From Publisher's Marketplace:
Marley Gibson's GHOST HUNTRESS series, featuring a transplanted Chicago teen who begins to experience a psychic awakening, then forms a ragtag ghost hunting team to research and battle the belligerent ghosts in her historic Southern town, to Julia Richardson at Houghton Mifflin, in a very nice deal, in a three-book deal, by Deidre Knight of The Knight Agency.
This is Marley's second series after her Sorority Rush 101 Series that comes out in May of 2008. I've read the proposal for her GHOST HUNTRESS series and it is awesome.
In other news NaNoWriMo is going very slowly for me and since I'm going to London next week for vacation (I can't say that enough) it will go even slower. I'll be happy if I end up with 30,000 words by the time the month is done. I did however have an epiphany last night while walking to my dance class. I realized that the book my hero wrote wasn't sexy enough. He's a bit unusual for me, in that he's a total beta male. Incredibly handsome, incredibly smart, but a total egghead. His profession? He's a professor of psychology at a New York university.

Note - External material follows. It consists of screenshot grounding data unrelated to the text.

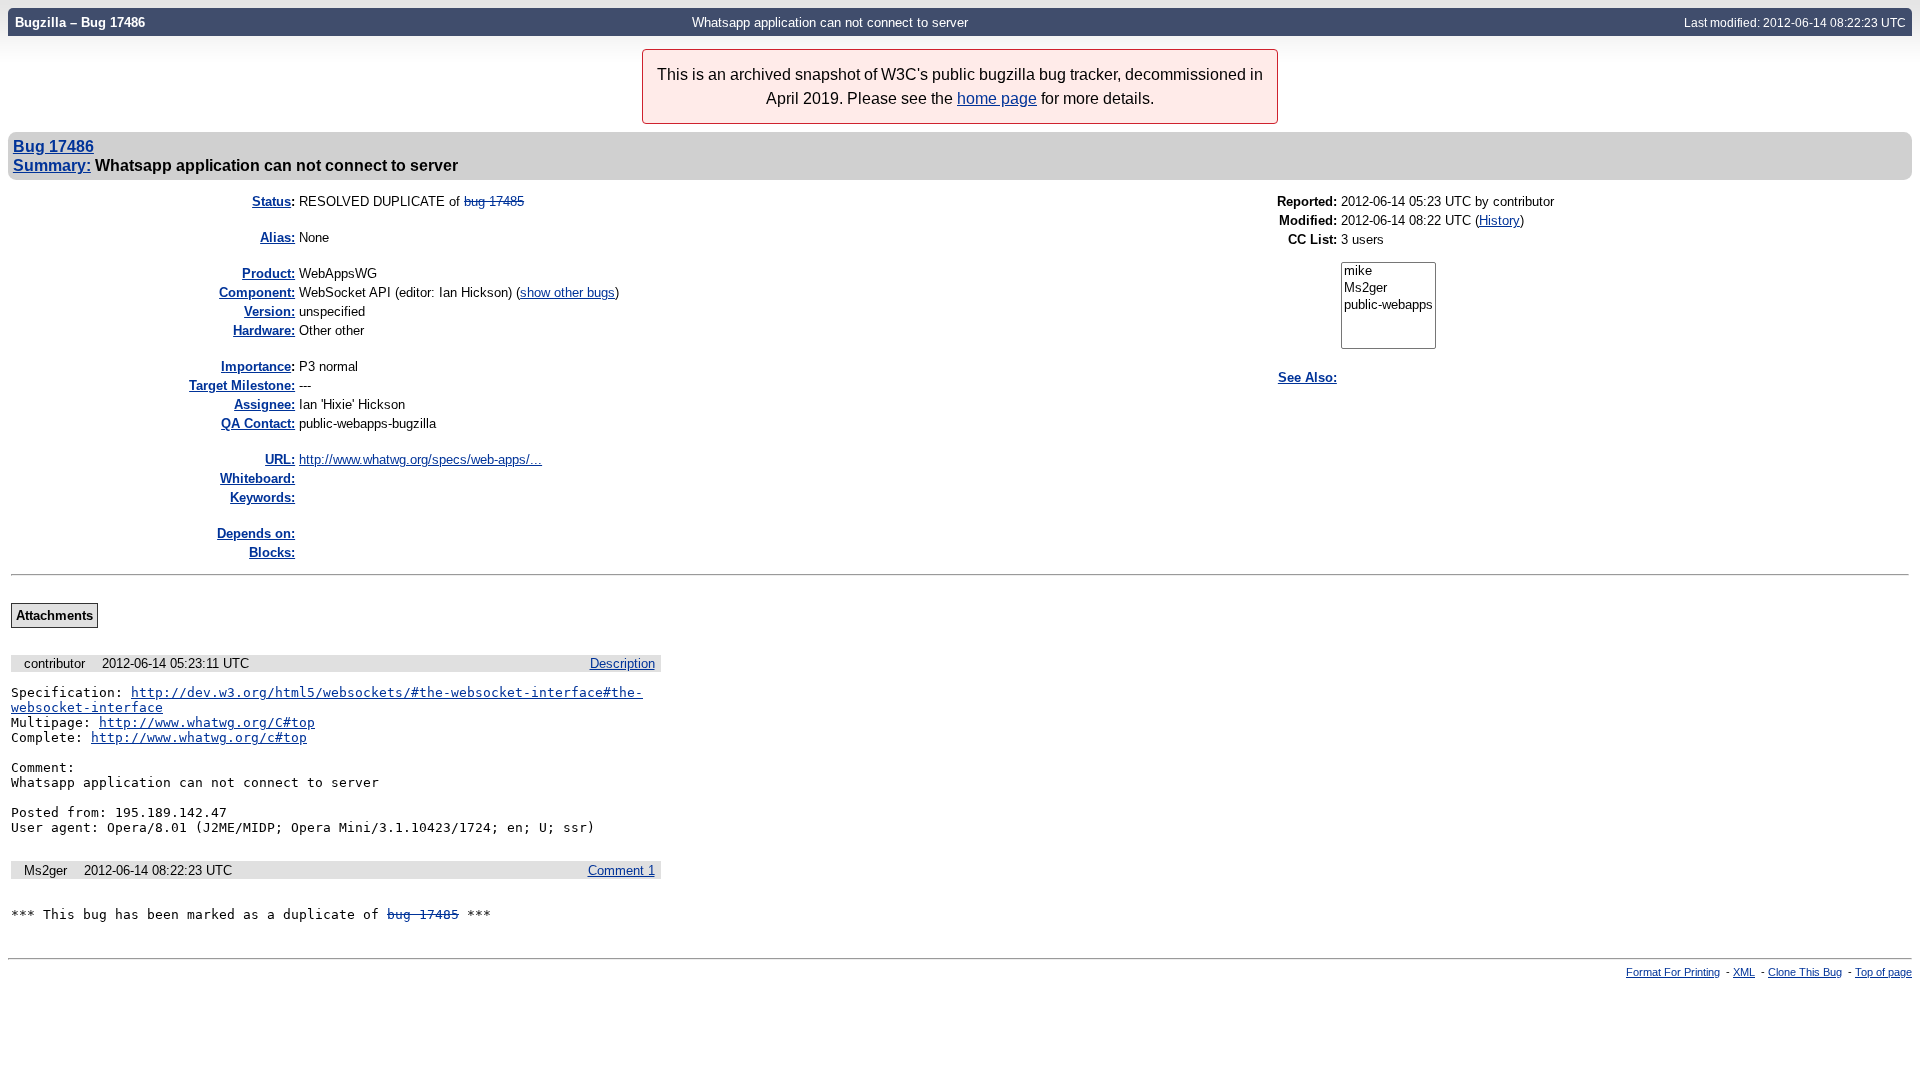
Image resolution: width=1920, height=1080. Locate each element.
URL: (280, 459)
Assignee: (264, 404)
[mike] (1388, 271)
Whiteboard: (257, 478)
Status (271, 201)
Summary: (52, 165)
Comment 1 (621, 870)
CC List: (1312, 239)
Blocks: (272, 552)
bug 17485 (494, 201)
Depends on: (256, 533)
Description (622, 663)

My original plan was that he had written a biography of Freud and Jung's friendship and later split. Sounds terribly sexy doesn't it? My next thought to sex it up was that the hero had been encouraged to throw in all sorts of sexy details of all the women Jung slept with and an intimation that Freud got up to no good with his sister-in-law (not really a new theory). But I could just hear an editor or agent explaining to me that idea of Freud isn't really sexy in a romance novel.

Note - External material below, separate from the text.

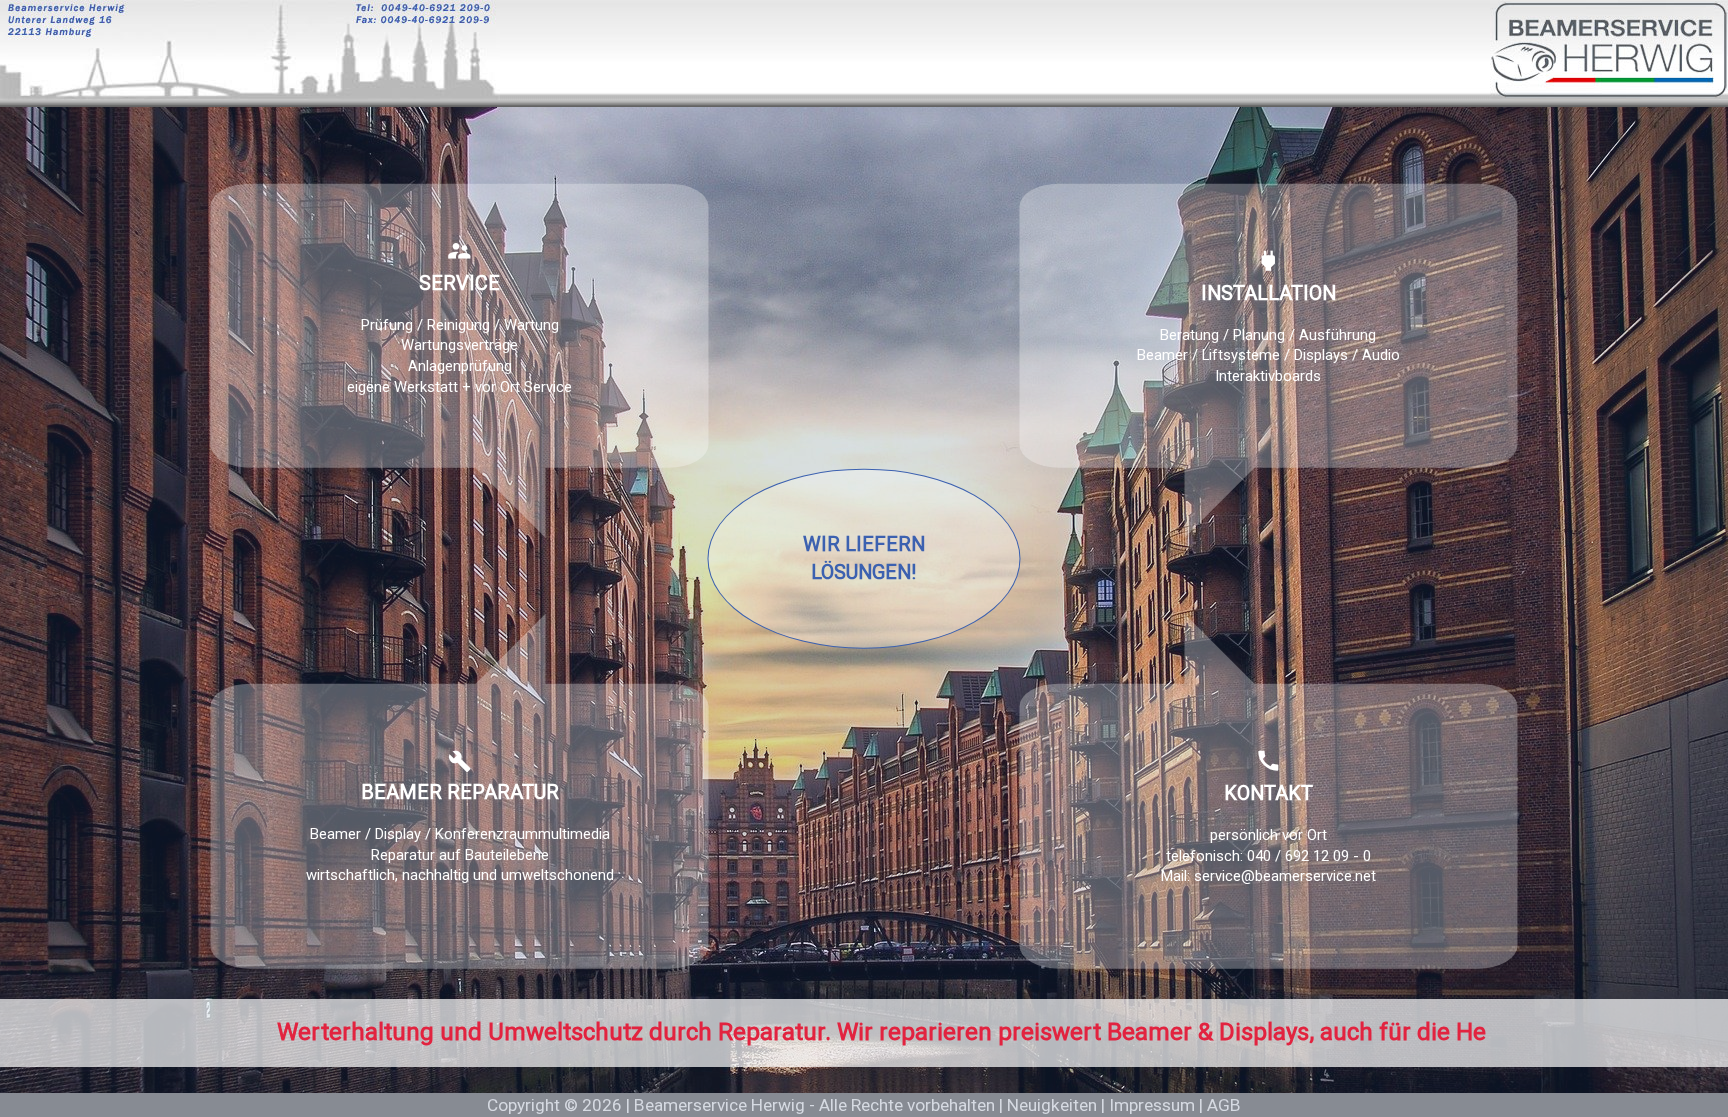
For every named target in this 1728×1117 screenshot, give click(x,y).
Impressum (1152, 1105)
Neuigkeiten (1052, 1105)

So now the plan is that his PhD thesis on gender roles has been sexed up into a book on the male/female relationships. Which completely makes him uncomfortable, particularly since the publicity department of the publishing company has used his attractiveness as a marketing tool. I think this now contrasts nicely with the heroine, who was once a championship ballroom dancer before she was injured. So she's used to being the spotlight, and he's not. And their roles are also now reversed because she's retreated to teaching at her parents dance studio, while he's trying to deal with is minor fame he's gotten.
I still like the whole Freud/Jung book idea, but then I'm kind of an egghead myself. But I can see how I had to open it up and change things around. This adds more dimension to the novel now and gives me a chance to sort of poke fun at all those self-help books etc. Since that's the last thing the hero ever wanted to write.